Se ojea bastante, entre los
años cincuenta y los setenta, en nuestras películas de terror. Rhoda (La mala semilla, 1956), por ejemplo,
tenía una mirada alcahueta, capaz de delatar cualquiera de las artimañas que su
aspecto infantil y burgués volvía en ella impensables. Y ni que hablar de las
propiedades paralizantes y abrasivas de los ojos de los cuclillos de Midwich (El pueblo de los malditos, 1960) y de
sus hijos (Los hijos de los malditos,
1963) cuando se trocaban al amarillo.
¿Por qué mira raro la
Señorita Giddens, la protagonista de la novela de Henry James (La otra vuelta de turca, 1898) que
Truman Capote y William
Archibald adaptaron al cine en 1961? En principio porque se sorprende: ante un
tío algo guapo que le prohíbe molestarlo por cualquier cosa (por extrema que
sea) que tenga que ver con esos dos huérfanos que han quedado bajo su tutela; o
ante la belleza del paisaje y la mansión que la hospedarán en Bly; o porque
Miles (el pequeño instruido) no menciona por qué lo expulsaron del colegio.
Pero luego, luego la vista comienza a desorbitarse, pasando de la sorpresa al
espanto.
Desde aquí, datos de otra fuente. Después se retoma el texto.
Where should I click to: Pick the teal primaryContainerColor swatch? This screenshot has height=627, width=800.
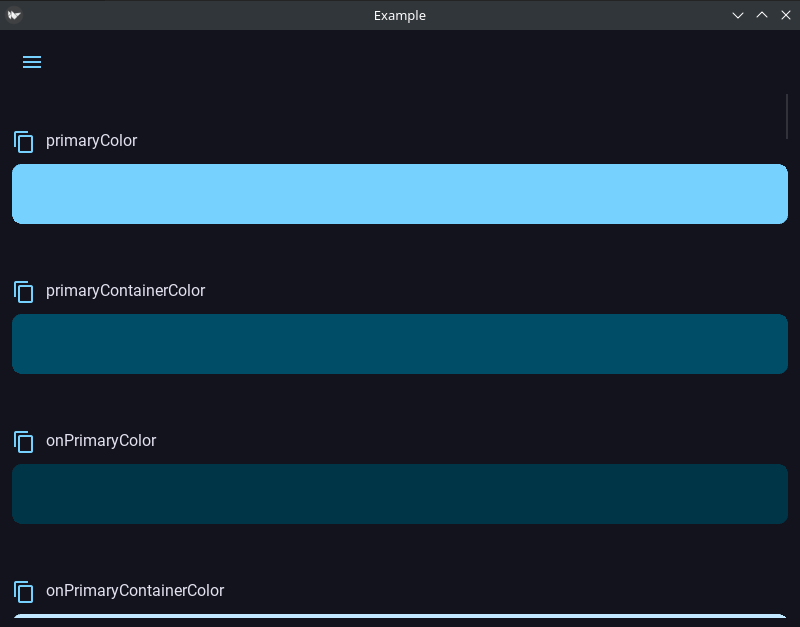400,344
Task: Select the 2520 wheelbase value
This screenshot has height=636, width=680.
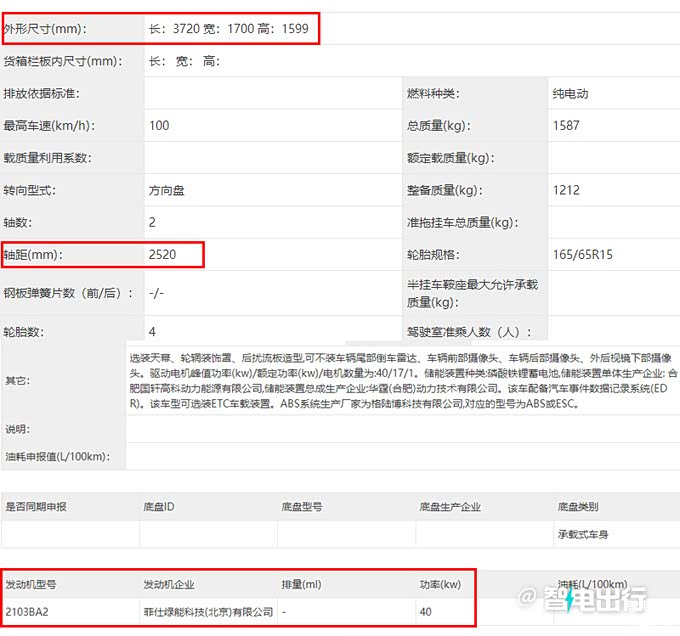Action: (x=162, y=255)
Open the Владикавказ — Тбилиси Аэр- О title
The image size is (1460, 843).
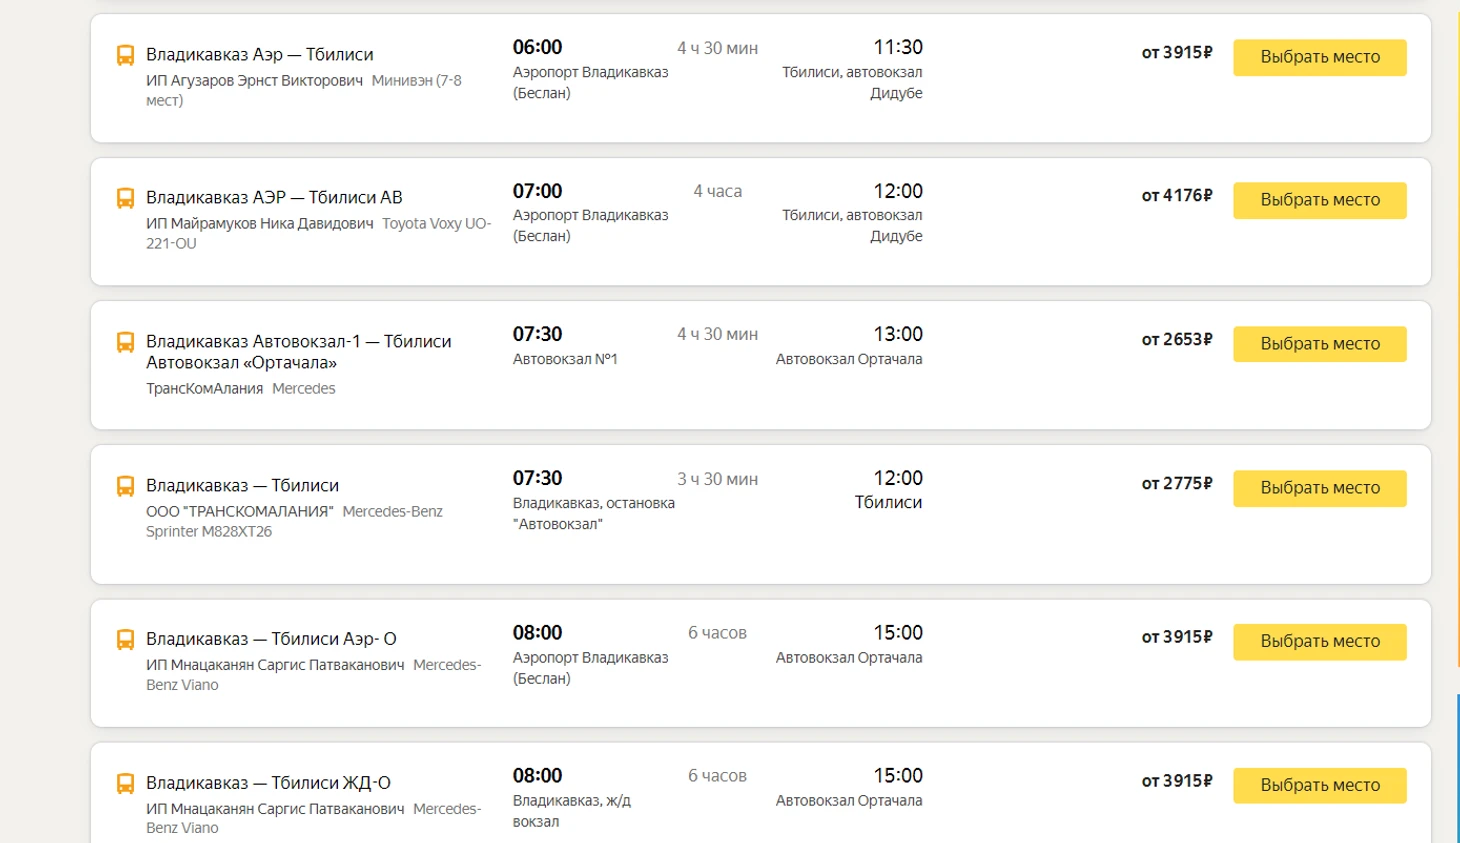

Un tipo que la observa desde la torre de la mansión; una señorita,
vestida de negro, que se cruza en su camino, sin mirarla, mientras juega a las
escondidas con los niños; y otra vez el tipo en la ventana y la mujer en el
lago y la mujer llorando en el escritorio. Son Quint y la Señorita Jessel,
están muertos, fueron amantes y apasionados, en un tiempo cuidaron de los niños
y siguen merodeando la mansión. Ella puede verlos, tiene la certeza de que las
criaturas saben algo y que debe salvarlos.
No hay una sola escena de ese
blanco y negro deslumbrante en que la Señorita Giddens no esté y no nos permita
asomarnos al modus operandi de las certidumbres y de los métodos (desesperados,
beatíficos pero también mortales) con que intenta hacer confesar a las
criaturas lo Real de sus percepciones.
¿Heroísmo o delirio? Esa es la
pregunta que ni Henry James ni Jack Clayton (el director de la película) se
molestarán en contestar. Ese es el silencio en que reside toda la fuerza del
film y que el beso final del film se encargará de ensombrecer aún más.